エプソン、顔料ビビッドマゼンタインク搭載のA3ノビ対応プリンタ「PX-5600」:3年ぶりにモデルチェンジ
「PX-5600」はプロやハイアマチュア向けのA3ノビ対応インクジェットプリンタ。インクの一部や画作りの手法を変更し、印刷品質の向上を図っている。
エプソンは5月26日、プロフェッショナルやハイアマチュア層に向けた「プロセレクション」シリーズのA3ノビ対応インクジェットプリンタ「PX-5600」を発表した。2005年5月に発表された「PX-5500」の後継機で、6月5日の発売を予定している。価格はオープン、予想実売価格は8万円台後半だ。対応OSはWindows 2000/XP/Vista(XP/Vistaは64ビット版も対応)、Mac OS X 10.2以降(Mac OS 9.1~はUSB 1.1接続)。
PX-5600はPX-5500と同様、濃度の違う3種類のブラックインクでモノクロの階調性を重視した、顔料系のPX-P/K3インクを採用している。ただし、マゼンタとライトマゼンタのインクをそれぞれビビッドマゼンタとビビッドライトマゼンタのインクに変更することで、ブルーおよびバイオレット領域の色再現性を拡大した。
インクカートリッジは各色独立式を採用しており、マットブラック、フォトブラック、グレー、ライトグレー、シアン、ライトシアン、ビビッドマゼンタ、ビビッドライトマゼンタ、イエローの9個を装備する。フォトブラックは光沢系用紙、マットブラックはマット系用紙と、用紙の種類に合わせて2つのブラックインクを使い分けるため、同時に利用するのは8色のインクだ。
RGBの映像信号に対して、印刷時にどの色のインクをどのくらい使うのかを決定するルックアップテーブル(LUT)については、2008年2月上旬に発売されたPX-Gインク搭載の「PX-G5300」に引き続き、エプソンと米ロチェスター工科大学のマンセル研究所が共同で基礎開発した「LCCS」(Logial Color Conversion System)を採用している。

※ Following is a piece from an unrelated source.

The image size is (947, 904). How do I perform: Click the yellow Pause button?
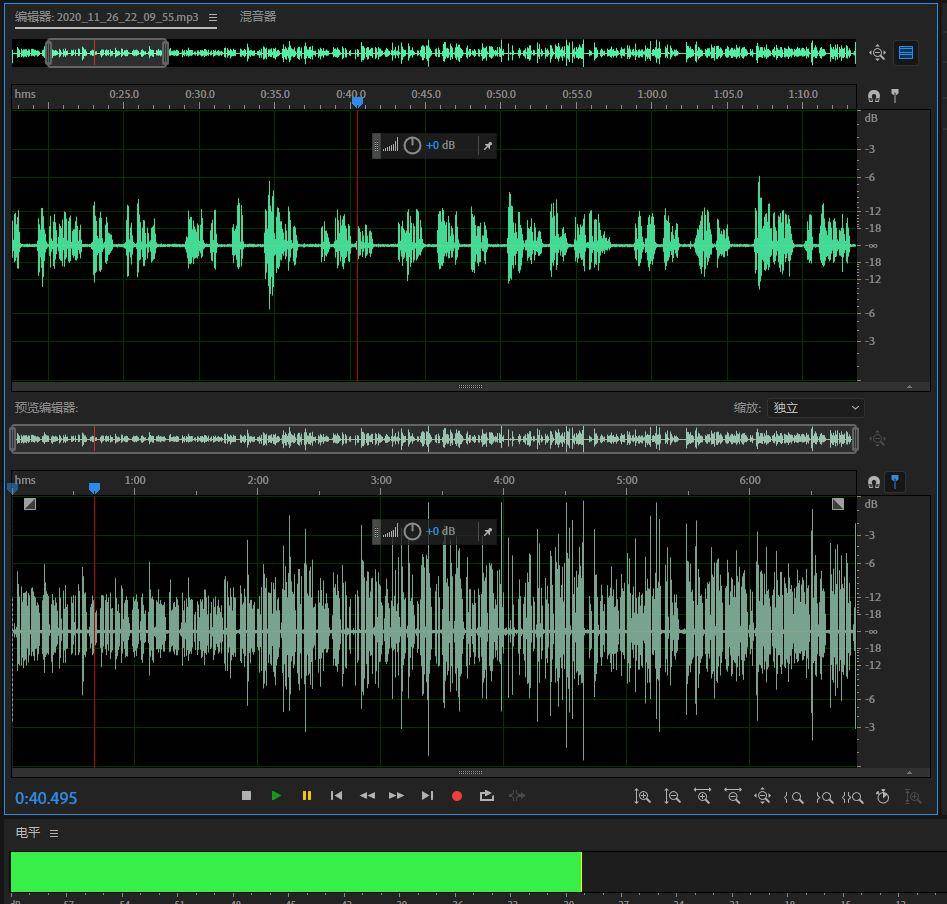(x=307, y=796)
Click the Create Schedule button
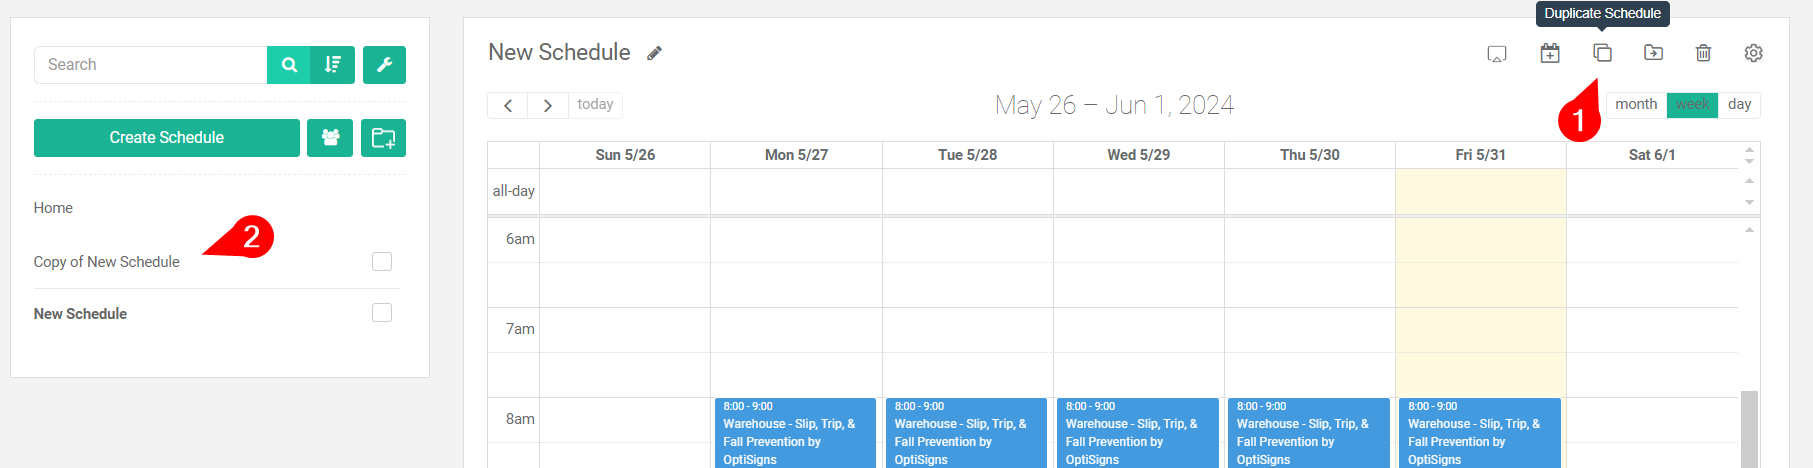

LCCSでは、色域、階調性、粒状性、光源依存性(カラーインコンスタンシー)といった印刷品質に関する要素を最適化できるように、数式アルゴリズムによってインクの組み合わせ数と打ち込み量を導き出す。この手法により、従来の職人的な感性に依存した感覚的な画作りと比較して、印刷品質に関する各要素が最適化できたという。
ノズル数は各色180ノズル、印刷最高解像度は5760×1440ドットに対応。MSDT(マルチ・サイズ・ドット・テクノロジー)により、インクドロップは3段階(最小3ピコリットル)に打ち分ける。印刷速度はL判フチなしの場合が約38秒、A3フチありの場合が約2分35秒だ。
機能面では、PX-5500で非搭載だったCD/DVDレーベルプリントやPictBridgeによるダイレクトプリントをサポートした。PC接続用のインタフェースは、USB 2.0を2基装備している。本体サイズは616(幅)×322(奥行き)×214(高さ)ミリ、重量は約12.2キロだ。
ソフトウェアは、プリンタドライバの改良により、余白の背景色を指定しての印刷、カラーサークルを使った色調整、各種設定情報の余白への印刷が可能になった。Adobe Photoshop Elements(Windows版は5.0、Mac版は4.0)をはじめ、各社のデジタル一眼レフカメラのRAWデータに対応した印刷ソフト「EPSON Easy Photo Print」、写真管理ソフト「EPSON File Manager」、CD/DVD印刷ソフト「EPSON Multi-PrintQuicker」が付属する。また、エプソンのWebサイトから無償でダウンロードできるPhotoshop用のプラグインソフト「Epson Print Plug-In for Photoshop」も利用できる。